At moments like this, we are being called to do a Simon Peter: to learn to walk on water.
The Gospel story today recounts one of our Lord’s most impressive miracles, as well as Simon Peter’s less-than-impressive attempt to replicate it. But don’t feel pressured: The water-walking we’re invited to learn is the Simon Peter variety. But even that’s not an easy art to master. Most of us would not even dream of trying it–just like the rest of the disciples that stormy night, none of whom gave any thought to stepping out of the safety of their boats even despite the sight of the Lord crossing the sea. None, that is, except Simon Peter, who, unlike the others, refused to dismiss the Lord as a mere ghost.
Simon, as always, can teach us a thing or two about following Jesus. First of all, he gets this crazy idea of walking on the water just because the Lord is doing it. For him, following Jesus means imitating him, doing whatever the Lord does; it’s as simple as that. Do we, who also claim to follow Jesus, try to imitate him in the way we think, talk, and act?
Secondly, Simon doesn’t just jump into the water, as he has been observed to do on other occasions. In this particular event, he actually checks with Jesus first. “Lord,” he calls out, “if it is you, command me to come to you on the water.” And it is only when he hears Jesus say, “Come!” does Simon get out of the boat to approach the Lord. And us? How often do we check with the Lord and wait for his cue before we make our decisions?

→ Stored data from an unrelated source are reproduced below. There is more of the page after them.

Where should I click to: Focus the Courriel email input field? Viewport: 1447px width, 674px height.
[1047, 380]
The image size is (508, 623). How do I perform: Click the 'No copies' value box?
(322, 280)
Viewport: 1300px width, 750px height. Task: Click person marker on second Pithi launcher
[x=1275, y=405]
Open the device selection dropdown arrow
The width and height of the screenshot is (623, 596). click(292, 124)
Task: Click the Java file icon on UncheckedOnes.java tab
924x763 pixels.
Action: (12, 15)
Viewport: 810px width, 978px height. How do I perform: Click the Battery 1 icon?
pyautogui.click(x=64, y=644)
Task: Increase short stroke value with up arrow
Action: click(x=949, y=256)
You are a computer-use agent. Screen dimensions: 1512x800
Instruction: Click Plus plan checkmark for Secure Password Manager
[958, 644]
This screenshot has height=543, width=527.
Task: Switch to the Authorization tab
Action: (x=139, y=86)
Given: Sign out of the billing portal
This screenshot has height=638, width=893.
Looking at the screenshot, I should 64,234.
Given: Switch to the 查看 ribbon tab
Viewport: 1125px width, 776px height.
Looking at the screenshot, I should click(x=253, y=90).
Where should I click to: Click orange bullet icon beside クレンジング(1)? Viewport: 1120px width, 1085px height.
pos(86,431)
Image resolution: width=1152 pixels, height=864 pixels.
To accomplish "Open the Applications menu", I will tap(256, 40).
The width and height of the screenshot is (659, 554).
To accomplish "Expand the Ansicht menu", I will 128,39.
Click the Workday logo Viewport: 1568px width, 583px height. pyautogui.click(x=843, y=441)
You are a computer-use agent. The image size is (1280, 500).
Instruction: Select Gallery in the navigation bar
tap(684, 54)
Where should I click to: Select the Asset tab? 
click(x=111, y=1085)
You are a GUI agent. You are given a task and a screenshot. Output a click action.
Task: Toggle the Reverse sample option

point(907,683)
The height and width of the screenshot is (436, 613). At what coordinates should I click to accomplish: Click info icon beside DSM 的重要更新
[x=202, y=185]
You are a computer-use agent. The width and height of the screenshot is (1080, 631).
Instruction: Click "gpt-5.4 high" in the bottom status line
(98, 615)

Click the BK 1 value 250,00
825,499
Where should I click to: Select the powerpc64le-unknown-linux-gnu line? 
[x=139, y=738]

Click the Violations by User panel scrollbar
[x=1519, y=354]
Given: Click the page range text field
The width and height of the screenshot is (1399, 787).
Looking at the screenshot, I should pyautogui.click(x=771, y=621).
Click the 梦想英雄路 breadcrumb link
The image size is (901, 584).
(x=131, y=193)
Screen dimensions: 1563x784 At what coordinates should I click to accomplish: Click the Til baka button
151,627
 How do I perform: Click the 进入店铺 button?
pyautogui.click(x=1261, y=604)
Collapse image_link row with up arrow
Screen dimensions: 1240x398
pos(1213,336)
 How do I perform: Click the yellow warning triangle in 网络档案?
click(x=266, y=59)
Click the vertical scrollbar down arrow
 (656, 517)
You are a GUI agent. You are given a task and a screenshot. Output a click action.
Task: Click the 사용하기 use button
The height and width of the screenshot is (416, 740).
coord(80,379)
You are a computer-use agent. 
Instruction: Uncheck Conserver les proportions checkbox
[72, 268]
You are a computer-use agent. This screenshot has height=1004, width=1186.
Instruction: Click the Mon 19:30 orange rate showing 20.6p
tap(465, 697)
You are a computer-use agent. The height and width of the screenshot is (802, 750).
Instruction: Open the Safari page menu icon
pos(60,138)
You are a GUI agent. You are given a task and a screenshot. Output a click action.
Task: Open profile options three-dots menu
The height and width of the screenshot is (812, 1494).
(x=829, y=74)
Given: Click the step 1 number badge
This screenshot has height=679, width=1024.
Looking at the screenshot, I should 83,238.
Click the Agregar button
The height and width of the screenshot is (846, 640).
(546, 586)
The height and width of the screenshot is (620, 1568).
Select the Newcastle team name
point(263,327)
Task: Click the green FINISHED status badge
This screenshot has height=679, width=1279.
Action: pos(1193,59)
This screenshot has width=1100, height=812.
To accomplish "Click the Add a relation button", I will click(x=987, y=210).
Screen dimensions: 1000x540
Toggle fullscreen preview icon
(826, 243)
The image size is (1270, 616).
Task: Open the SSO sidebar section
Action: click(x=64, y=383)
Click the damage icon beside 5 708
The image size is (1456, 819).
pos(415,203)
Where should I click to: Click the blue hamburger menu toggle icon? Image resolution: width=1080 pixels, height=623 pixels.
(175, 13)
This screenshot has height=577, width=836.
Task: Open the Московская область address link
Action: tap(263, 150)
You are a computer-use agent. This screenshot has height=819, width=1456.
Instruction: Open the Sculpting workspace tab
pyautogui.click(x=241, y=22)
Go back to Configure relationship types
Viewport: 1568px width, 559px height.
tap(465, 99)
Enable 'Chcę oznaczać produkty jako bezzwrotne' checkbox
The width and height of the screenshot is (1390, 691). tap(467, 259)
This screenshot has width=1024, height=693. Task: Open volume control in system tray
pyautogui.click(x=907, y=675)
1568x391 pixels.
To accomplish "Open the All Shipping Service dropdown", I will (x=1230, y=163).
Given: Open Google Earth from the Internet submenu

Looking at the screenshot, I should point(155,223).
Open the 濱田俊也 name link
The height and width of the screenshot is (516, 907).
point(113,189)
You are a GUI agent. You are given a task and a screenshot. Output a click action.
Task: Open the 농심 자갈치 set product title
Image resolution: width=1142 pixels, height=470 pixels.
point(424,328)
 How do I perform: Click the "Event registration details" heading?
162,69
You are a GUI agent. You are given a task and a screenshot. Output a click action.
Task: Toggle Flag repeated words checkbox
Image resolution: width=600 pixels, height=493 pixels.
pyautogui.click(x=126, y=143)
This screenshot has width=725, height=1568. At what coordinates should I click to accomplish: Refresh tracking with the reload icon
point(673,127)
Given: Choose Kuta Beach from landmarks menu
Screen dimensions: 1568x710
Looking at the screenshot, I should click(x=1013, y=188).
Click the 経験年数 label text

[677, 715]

And finally, halfway to Jesus, walking on far-from-solid ground, Simon notices the strong wind and waves, gets scared and begins to sink, but what does he do? He cries out to the Lord for help. And of course the Lord stretches out a hand and delivers Peter safely back to the boat. What about us? When we get into trouble, how long does it take us to look up and ask for help?
It is only when they reach the boat that the wind dies down, so the storm must have been raging the whole time during Peter’s water-walking. Also, the Lord says something pretty curious: “O you of little faith, why did you doubt?” This question sounds strange if it’s addressed to the man who has just volunteered to walk on the water at the height of a storm. But I think it may have been addressed as well to the rest of the disciples who opted to watch the whole thing from the safety of the boat.
The lesson for us, I think, is that our faith in the Lord should prevent us from cowering in fear and hiding from the storm. Our faith in the Lord should challenge us and enable us to venture outdoors, and like Peter, brave the elements, walk–perhaps in fear, yes–but also in faith. Just cross that sea, knowing that the Lord is there in the very midst of the storm, his eye fixed on us, his hand ready to save us when we need his saving.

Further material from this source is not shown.